I do want to be a good consumer. I do want to drive the economy. I do want to give Third World labourers something to keep busy. But most of all, I want to experience the endorphin rush of purchasing shoddy goods at low, low discount prices. I hear it’s quite the thing. So last weekend I shopped.
“Can you buy the thing for Whozit?” my wife asked. (I can’t say what the thing is because Whozit might read this.)
“I’ll do it now,” I said and went on a website that used to sell mostly one type of thing but now sells many, many different things, and I searched for the thing.
Wait: you thought I left the house to shop? Are you crazy? People got killed last week shopping for low, low discount prices. I prefer to consume in the same way I face most of life’s challenges: with minimal effort and in my slippers.

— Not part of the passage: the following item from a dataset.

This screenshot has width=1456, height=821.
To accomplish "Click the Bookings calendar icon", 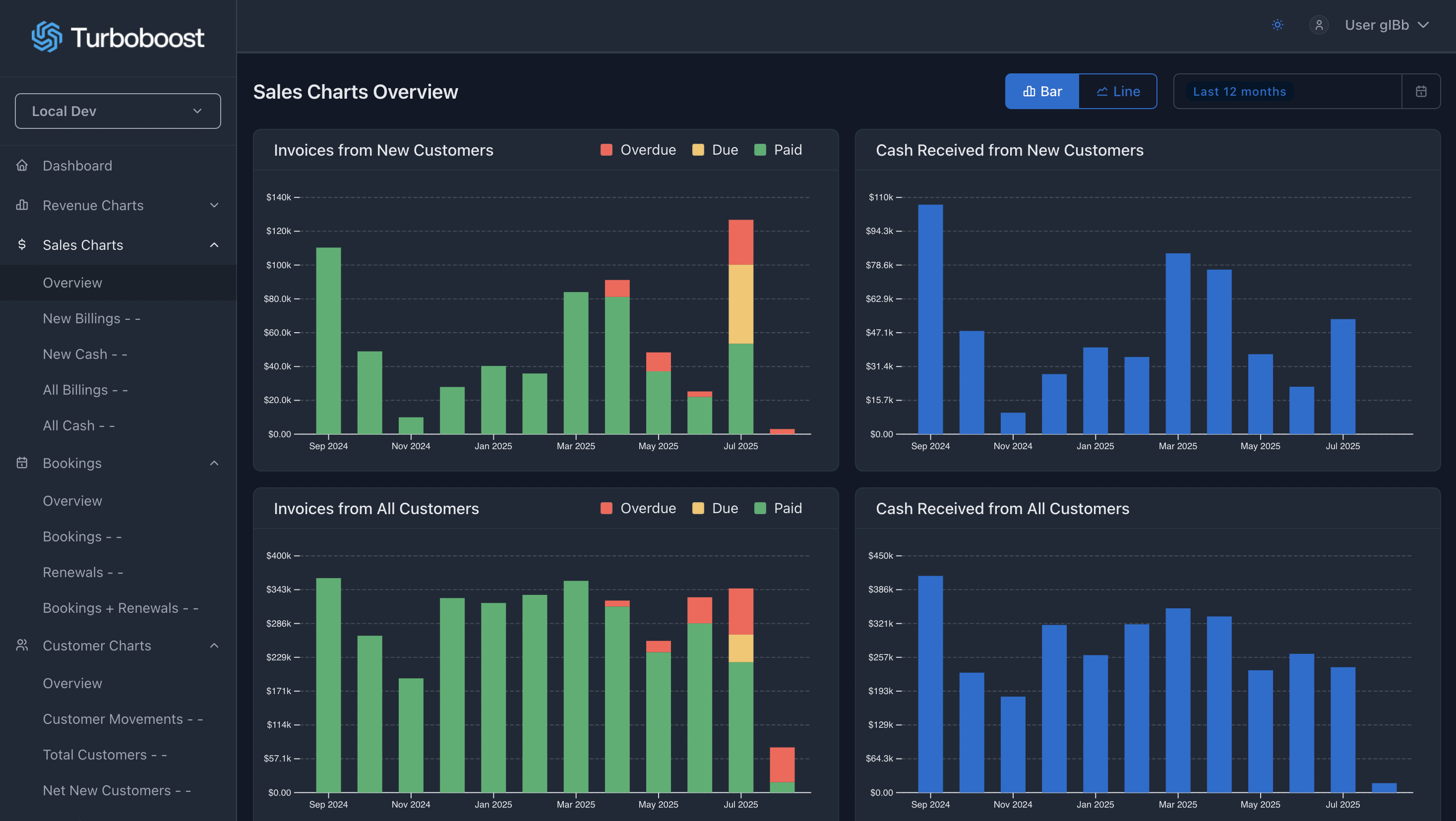I will 22,463.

Shopping from home doesn’t mean no stress, though, simply less exposure to physical violence and stirrup pants. For example, I quickly found the thing I was looking for. But did I want the thing with the extra thinginess or the other thing with the free thing? And even though the thing on this site was quite cheap, how could I be sure the thing wasn’t even cheaper at some other site? It’s like those dreams I keep having of driving lost in the city, and all the exit ramps keep turning into steep waterslides. Except it’s probably nothing like that.
Either way, there was little satisfaction in clicking the little shopping cart icon, except the satisfaction of knowing that, unlike real-world shopping carts, this one probably wouldn’t give me scabies. I felt no endorphins. I did feel a tickling around my ankles, but that was just the cat putting the moves on my slippers.

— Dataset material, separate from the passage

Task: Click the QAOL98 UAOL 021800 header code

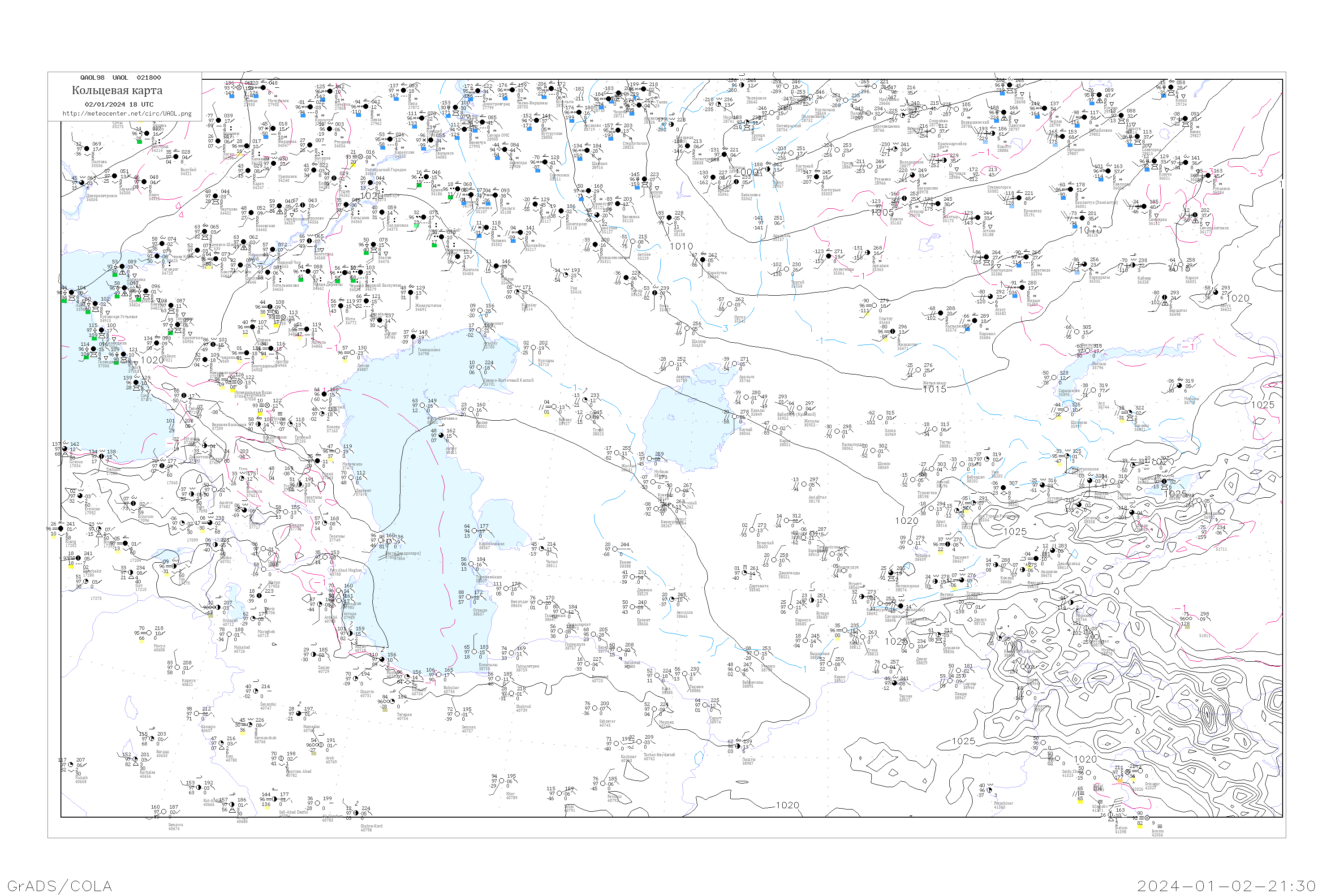Action: pos(120,78)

Clearly what I needed to achieve bliss were more outrageous bargains, so I clicked on the tab that declared “1000s of books on sale!” (Fine: the site where I bought the thing sells primarily books, and now I’ve likely ruined Whozit’s surprise. I hope you’re happy!)
There were indeed hundreds of discounted books, most of which I had never heard of. I scrolled through to see if there were any my wife might like, maybe all of them, possibly none of them. I mean, do you go for the shirtless hunk or the slutty vampire? What if I was aiming for romance but ended up with erotica? And is there a difference? Without pictures, how are you supposed to tell and, quite frankly, what’s the point?

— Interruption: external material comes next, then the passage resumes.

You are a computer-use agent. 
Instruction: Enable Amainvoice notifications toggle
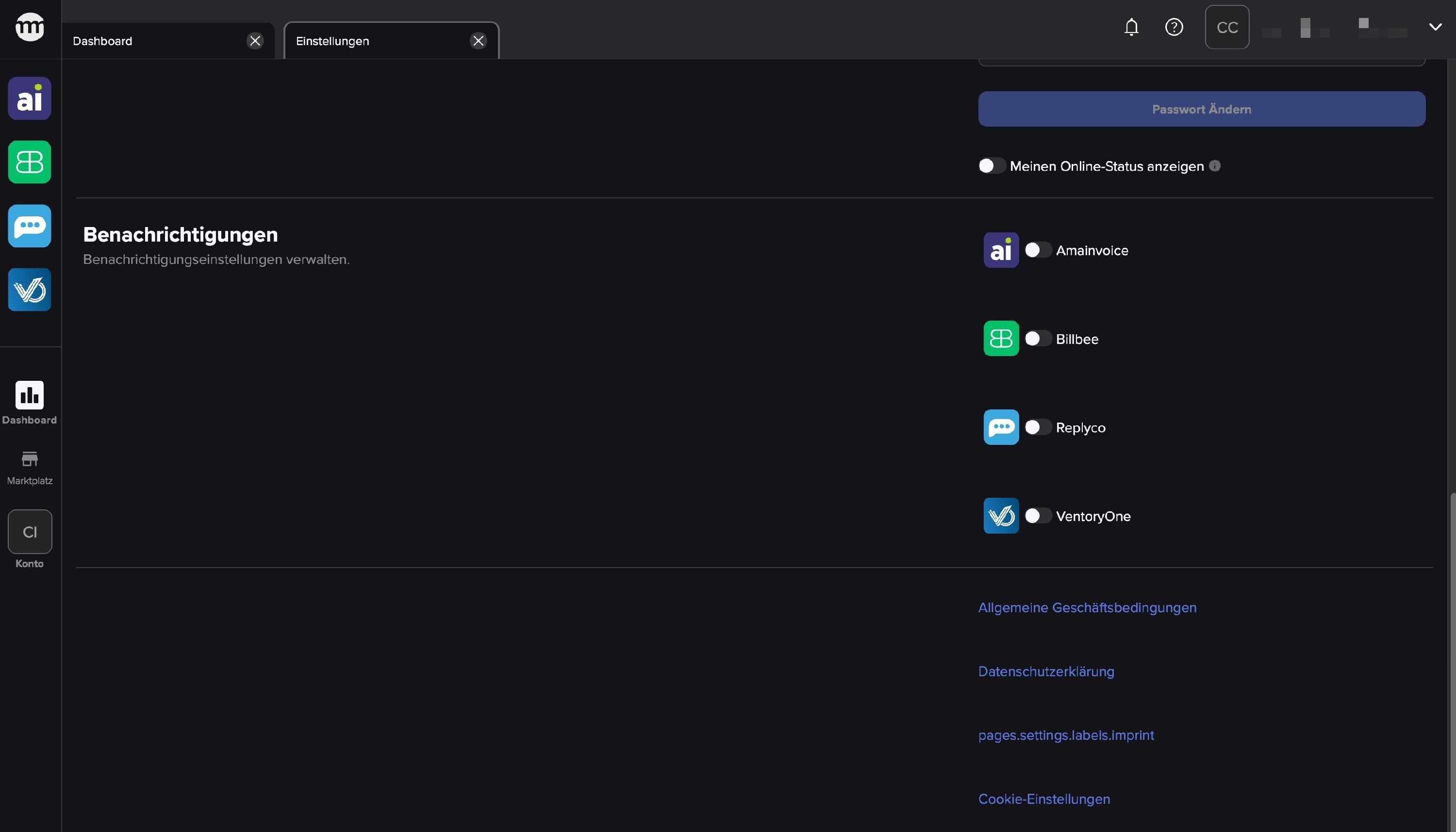click(x=1038, y=250)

I was amazed that such a genre exists. While I doubt that Amish romances are especially smutty (“Is that a butter churn in your buggy or are you just glad to see me?”), it made me wonder whether any genre is safe from being eroticized. Erotic horror, erotic fantasy, erotic sci-fi. Erotica is everywhere, although probably not erotic humour. I mean, imagine a comic love scene involving one of the parties wearing fuzzy slippers and a case of mistaken identity on the part of the cat. That would stop being erotic in a hurry. Just saying.
I didn’t find anything for my wife, but I did remember some books I’d been looking for, and – ooo! The New York Trilogy is on sale! Mind you, everything was on sale, but not for long, or at least not until the next time, which is, what, Black Christmas Eve? Boxing Month? Slush-Grey Wednesday?
I added the book to my cart – really it was three books for the price of one, so I’d be crazy not to buy it – and felt pretty smug for having spent just enough to get the free shipping.
Bring on the endorphins.
Are endorphins supposed to feel like guilt and remorse? Oh, wait, now I see why: I had been sucked into consumer hype and I had Christmas shopped for myself. Shopping had made me a terrible, terrible person, and now I can’t stop thinking about Amish erotica.
They sometimes refer to shopping as “retail therapy.” Maybe I just need plain therapy.